Theodore Kuhlmeier, U.S. Marine Corps Veteran
The best was, of course, the flying scenes. No wonder after the movie’s release, naval aviation recorded a recruiting spike. For me, as a Naval Academy graduate, the worst is the plot line that has Goose telling Maverick he could not get into the Academy because his father supposedly violated a “no-fly line” to save his shipmates. Nonsense! The Navy would have rallied around the son.
Marc DeLamater
The best: Actress Kelly McGillis playing an aerospace analyst and actor Tom Cruise's aviator sunglasses. The worst: Up-close nonverbal communication performed during inverted flight and nonfunctional air-conditioning systems on board aircraft carriers with everyone suffering from near-terminal cinematic flop-sweat.
Actors Val Kilmer and Tom Cruise on the set of Top Gun. Alamy.

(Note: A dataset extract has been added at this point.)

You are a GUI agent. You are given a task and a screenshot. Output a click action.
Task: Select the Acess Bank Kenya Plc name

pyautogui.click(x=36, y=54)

Sebastian Bruns, Professor, U.S. Naval Academy
One cannot easily forget Top Gun’s soundtrack. Berlin’s “Take My Breath Away,” Harold Faltermeyer’s chilling instrumental, Cheap Trick’s “Mighty Wing,” and certainly Kenny Loggins’ “Danger Zone” remain pop culture classics 35 years later and will forever be connected to Hollywood’s imagination of sea power.
Stuart Jackson
Easily the worst is the initial briefing to trainees for the first day of flight exercises when they are told to "remember the hard deck for today is 10,000 feet." Then the next flying sequences show trainees and instructors racing at altitudes clearly less than 5,000 feet, such that hills around them are visible through their canopies.
Kit Lavell, U.S. Navy Veteran
The best scene in the original Top Gun movie—and the most realistic scene in the entire move—is the O Club scene!
Robert Swaney, U.S. Navy Veteran
I was deployed on the USS LaSalle (AGF-3) when Top Gun came out. The Navy arranged for special screenings at the support base in Bahrain. I remember feeling pumped up, excited, and very proud to be in the Navy after seeing it. It was a great morale booster.
Captain Jim Bryant, U.S. Navy (Retired)
It damaged the officer nuclear-propulsion pipeline because many candidates switched to aviation!
Don Brown
The opening 3 minutes and 51 seconds of Top Gun, flight quarters at dawn, is the supreme cinematic depiction of the drama, hazard, and excitement inherent in the flight deck ballet. I will leave the worst aspects of the film to someone else.